**Exercise**
Copy every entry. Do not alter a single word.

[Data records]
§ §
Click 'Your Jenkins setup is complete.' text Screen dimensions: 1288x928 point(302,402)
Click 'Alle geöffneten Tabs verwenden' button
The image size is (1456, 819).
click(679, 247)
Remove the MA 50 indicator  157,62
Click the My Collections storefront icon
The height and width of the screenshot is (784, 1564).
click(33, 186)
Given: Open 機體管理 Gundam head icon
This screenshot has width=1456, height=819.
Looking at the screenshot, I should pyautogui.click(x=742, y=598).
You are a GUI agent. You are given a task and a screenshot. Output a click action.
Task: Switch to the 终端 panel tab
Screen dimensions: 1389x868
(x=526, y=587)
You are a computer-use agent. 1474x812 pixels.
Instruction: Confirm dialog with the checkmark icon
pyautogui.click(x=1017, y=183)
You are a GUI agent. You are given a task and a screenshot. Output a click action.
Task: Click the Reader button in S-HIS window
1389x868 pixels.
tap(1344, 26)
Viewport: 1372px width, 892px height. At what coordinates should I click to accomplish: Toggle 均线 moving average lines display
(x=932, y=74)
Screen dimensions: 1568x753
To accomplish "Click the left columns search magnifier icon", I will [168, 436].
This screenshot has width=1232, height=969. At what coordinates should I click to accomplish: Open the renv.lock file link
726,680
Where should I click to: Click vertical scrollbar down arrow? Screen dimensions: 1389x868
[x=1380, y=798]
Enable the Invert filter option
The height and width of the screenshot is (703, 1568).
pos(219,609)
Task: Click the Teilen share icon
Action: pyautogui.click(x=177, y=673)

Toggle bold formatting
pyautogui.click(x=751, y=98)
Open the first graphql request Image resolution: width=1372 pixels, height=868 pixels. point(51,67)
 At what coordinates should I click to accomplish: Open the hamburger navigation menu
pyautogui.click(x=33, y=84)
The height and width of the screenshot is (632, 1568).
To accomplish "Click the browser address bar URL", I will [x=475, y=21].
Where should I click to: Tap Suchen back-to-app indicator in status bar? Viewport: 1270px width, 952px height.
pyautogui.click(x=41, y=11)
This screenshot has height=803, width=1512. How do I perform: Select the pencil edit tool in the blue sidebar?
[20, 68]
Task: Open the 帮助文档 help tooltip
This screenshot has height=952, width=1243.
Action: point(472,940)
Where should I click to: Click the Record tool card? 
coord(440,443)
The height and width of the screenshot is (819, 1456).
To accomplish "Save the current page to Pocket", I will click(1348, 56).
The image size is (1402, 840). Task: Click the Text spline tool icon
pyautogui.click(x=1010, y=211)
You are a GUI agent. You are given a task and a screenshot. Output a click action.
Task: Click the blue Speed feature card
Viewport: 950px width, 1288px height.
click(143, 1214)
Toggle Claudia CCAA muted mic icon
§ §
**Answer to the problem**
Click 'Your Jenkins setup is complete.' text Screen dimensions: 1288x928 point(302,402)
Click 'Alle geöffneten Tabs verwenden' button
The image size is (1456, 819).
click(679, 247)
Remove the MA 50 indicator  157,62
Click the My Collections storefront icon
The height and width of the screenshot is (784, 1564).
click(33, 186)
Given: Open 機體管理 Gundam head icon
This screenshot has width=1456, height=819.
Looking at the screenshot, I should pyautogui.click(x=742, y=598).
You are a GUI agent. You are given a task and a screenshot. Output a click action.
Task: Switch to the 终端 panel tab
Screen dimensions: 1389x868
(x=526, y=587)
You are a computer-use agent. 1474x812 pixels.
Instruction: Confirm dialog with the checkmark icon
pyautogui.click(x=1017, y=183)
You are a GUI agent. You are given a task and a screenshot. Output a click action.
Task: Click the Reader button in S-HIS window
1389x868 pixels.
tap(1344, 26)
Viewport: 1372px width, 892px height. At what coordinates should I click to accomplish: Toggle 均线 moving average lines display
(x=932, y=74)
Screen dimensions: 1568x753
To accomplish "Click the left columns search magnifier icon", I will [168, 436].
This screenshot has width=1232, height=969. At what coordinates should I click to accomplish: Open the renv.lock file link
726,680
Where should I click to: Click vertical scrollbar down arrow? Screen dimensions: 1389x868
[x=1380, y=798]
Enable the Invert filter option
The height and width of the screenshot is (703, 1568).
pos(219,609)
Task: Click the Teilen share icon
Action: pyautogui.click(x=177, y=673)

Toggle bold formatting
pyautogui.click(x=751, y=98)
Open the first graphql request Image resolution: width=1372 pixels, height=868 pixels. point(51,67)
 At what coordinates should I click to accomplish: Open the hamburger navigation menu
pyautogui.click(x=33, y=84)
The height and width of the screenshot is (632, 1568).
To accomplish "Click the browser address bar URL", I will [x=475, y=21].
Where should I click to: Tap Suchen back-to-app indicator in status bar? Viewport: 1270px width, 952px height.
pyautogui.click(x=41, y=11)
This screenshot has height=803, width=1512. How do I perform: Select the pencil edit tool in the blue sidebar?
[20, 68]
Task: Open the 帮助文档 help tooltip
This screenshot has height=952, width=1243.
Action: point(472,940)
Where should I click to: Click the Record tool card? 
coord(440,443)
The height and width of the screenshot is (819, 1456).
To accomplish "Save the current page to Pocket", I will click(1348, 56).
The image size is (1402, 840). Task: Click the Text spline tool icon
pyautogui.click(x=1010, y=211)
You are a GUI agent. You are given a task and a screenshot. Output a click action.
Task: Click the blue Speed feature card
Viewport: 950px width, 1288px height.
click(143, 1214)
Toggle Claudia CCAA muted mic icon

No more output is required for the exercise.